» **TO-DO LIST**
**A.** Extract the passage of the essay on writing a first teleplay from "The write way" to "a bit. Gulp.".
**B.** In the essay on writing a first teleplay, what show was the authors' first paid full teleplay written for?
**C.** Translate this sentence from the essay on writing a first teleplay into Spanish: "Showrunners want to know that their writers can, at the very least, hand them a script that will serve as a template for the episode that will shoot in a mere few weeks time."

The write way
by Dara Resnik Creasey
The first full teleplay my husband-and-writing-partner and I were paid to write was for a delightful show we were honored to be a part of called Pushing Daisies, created by the inimitable Bryan Fuller. The first few months in the writers’ room had gone swimmingly. Swimmingly as in, we didn’t drown. At the ripe old rank of story editor we managed to hold our own with the more seasoned producers and were feeling pretty confident. Then the real test: we were assigned our first script. It was fifth in the line-up. Late enough for the show to have established a language and style. Early enough for us to still be finding our feet a bit. Gulp.
The first script matters. A lot. This is the test that separates the girls from the women. Showrunners want to know that their writers can, at the very least, hand them a script that will serve as a template for the episode that will shoot in a mere few weeks time. As many are fond of saying, they want to see that “the bones” of the story are solid. And, bonus, if the muscles and skin and hair are pretty too, you’ve got yourself a model script (my apologies for taking that metaphor so far).

[Portion of a data file]
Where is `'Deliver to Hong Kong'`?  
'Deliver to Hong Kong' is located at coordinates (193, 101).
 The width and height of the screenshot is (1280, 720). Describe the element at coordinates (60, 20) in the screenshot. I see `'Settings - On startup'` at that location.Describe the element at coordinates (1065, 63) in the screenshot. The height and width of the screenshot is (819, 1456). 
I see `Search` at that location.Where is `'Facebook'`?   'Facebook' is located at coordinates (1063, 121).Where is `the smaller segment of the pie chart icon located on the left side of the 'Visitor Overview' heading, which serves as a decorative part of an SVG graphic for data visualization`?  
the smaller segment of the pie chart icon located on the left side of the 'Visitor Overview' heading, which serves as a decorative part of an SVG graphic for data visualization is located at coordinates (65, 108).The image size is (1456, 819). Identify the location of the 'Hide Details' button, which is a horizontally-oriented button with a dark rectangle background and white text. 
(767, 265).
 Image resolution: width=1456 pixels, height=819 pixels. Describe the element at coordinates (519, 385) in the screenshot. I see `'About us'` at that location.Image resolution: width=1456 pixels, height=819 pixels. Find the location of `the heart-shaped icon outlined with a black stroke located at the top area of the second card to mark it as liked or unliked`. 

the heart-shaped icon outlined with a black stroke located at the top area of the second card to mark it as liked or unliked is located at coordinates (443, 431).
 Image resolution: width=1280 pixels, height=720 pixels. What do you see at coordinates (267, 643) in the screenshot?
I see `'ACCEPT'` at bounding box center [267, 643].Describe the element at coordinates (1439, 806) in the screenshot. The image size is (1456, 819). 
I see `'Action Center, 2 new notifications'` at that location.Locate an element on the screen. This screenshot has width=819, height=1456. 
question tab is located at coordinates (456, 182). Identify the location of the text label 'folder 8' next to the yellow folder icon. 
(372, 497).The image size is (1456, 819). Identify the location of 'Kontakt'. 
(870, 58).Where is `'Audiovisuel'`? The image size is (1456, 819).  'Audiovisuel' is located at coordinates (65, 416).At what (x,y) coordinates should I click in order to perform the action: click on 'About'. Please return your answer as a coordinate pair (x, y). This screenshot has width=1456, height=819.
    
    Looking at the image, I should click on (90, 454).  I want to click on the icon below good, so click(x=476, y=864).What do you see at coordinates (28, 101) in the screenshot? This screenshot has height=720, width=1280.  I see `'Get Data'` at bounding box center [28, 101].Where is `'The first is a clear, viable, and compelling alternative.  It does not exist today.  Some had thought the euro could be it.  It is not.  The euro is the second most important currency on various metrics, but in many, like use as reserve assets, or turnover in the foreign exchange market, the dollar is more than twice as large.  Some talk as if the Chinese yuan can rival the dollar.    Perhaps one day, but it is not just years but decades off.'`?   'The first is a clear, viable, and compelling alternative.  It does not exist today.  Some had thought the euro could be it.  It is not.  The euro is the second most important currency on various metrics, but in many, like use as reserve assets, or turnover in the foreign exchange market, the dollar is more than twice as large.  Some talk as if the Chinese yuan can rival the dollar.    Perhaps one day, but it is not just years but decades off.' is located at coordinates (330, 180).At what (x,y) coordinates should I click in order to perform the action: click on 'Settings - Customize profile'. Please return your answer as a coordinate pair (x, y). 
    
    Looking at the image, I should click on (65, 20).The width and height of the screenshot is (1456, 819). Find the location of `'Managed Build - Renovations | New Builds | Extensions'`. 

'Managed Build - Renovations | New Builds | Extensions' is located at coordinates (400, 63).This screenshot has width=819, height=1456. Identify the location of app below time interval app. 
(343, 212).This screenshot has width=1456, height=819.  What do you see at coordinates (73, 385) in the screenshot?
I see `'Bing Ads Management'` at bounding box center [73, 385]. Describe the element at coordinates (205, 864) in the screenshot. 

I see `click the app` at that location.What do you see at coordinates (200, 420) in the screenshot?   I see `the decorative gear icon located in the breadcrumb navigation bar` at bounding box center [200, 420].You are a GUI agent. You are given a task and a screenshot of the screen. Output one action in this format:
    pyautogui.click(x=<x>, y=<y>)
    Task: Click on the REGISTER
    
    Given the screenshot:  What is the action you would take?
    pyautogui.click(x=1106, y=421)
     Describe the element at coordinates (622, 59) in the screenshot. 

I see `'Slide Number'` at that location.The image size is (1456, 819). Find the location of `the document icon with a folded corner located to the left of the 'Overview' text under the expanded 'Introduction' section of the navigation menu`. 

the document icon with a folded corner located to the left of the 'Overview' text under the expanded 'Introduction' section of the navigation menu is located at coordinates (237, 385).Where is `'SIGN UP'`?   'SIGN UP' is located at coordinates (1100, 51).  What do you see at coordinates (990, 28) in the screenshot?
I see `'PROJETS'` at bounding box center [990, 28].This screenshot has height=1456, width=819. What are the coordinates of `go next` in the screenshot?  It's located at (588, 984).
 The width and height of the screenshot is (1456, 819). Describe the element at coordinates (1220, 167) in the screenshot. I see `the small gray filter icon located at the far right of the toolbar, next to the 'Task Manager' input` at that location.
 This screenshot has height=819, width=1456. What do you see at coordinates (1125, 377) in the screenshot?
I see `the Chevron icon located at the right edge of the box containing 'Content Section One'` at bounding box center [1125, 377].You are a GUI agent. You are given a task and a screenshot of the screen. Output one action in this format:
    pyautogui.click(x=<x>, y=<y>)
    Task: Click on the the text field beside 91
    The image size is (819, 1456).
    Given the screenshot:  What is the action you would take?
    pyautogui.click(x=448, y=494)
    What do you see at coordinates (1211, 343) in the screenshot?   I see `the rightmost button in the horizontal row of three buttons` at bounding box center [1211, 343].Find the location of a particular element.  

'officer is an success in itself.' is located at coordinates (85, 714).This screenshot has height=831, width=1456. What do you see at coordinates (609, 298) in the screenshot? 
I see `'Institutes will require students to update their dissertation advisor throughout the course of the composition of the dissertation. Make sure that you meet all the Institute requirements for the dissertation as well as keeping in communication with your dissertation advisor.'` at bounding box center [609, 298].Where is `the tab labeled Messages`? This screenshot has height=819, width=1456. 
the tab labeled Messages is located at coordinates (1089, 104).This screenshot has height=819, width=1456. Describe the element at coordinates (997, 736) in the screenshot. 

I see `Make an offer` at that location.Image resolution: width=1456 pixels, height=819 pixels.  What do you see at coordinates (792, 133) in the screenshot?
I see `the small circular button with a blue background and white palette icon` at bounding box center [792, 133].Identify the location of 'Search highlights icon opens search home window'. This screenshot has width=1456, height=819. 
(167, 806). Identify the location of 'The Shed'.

» **THE RESULTS**
**A.**
The write way
by Dara Resnik Creasey
The first full teleplay my husband-and-writing-partner and I were paid to write was for a delightful show we were honored to be a part of called Pushing Daisies, created by the inimitable Bryan Fuller. The first few months in the writers’ room had gone swimmingly. Swimmingly as in, we didn’t drown. At the ripe old rank of story editor we managed to hold our own with the more seasoned producers and were feeling pretty confident. Then the real test: we were assigned our first script. It was fifth in the line-up. Late enough for the show to have established a language and style. Early enough for us to still be finding our feet a bit. Gulp.

**B.** Pushing Daisies

**C.** Los showrunners quieren saber que sus guionistas pueden, como mínimo, entregarles un guion que sirva de plantilla para el episodio que se rodará en apenas unas pocas semanas.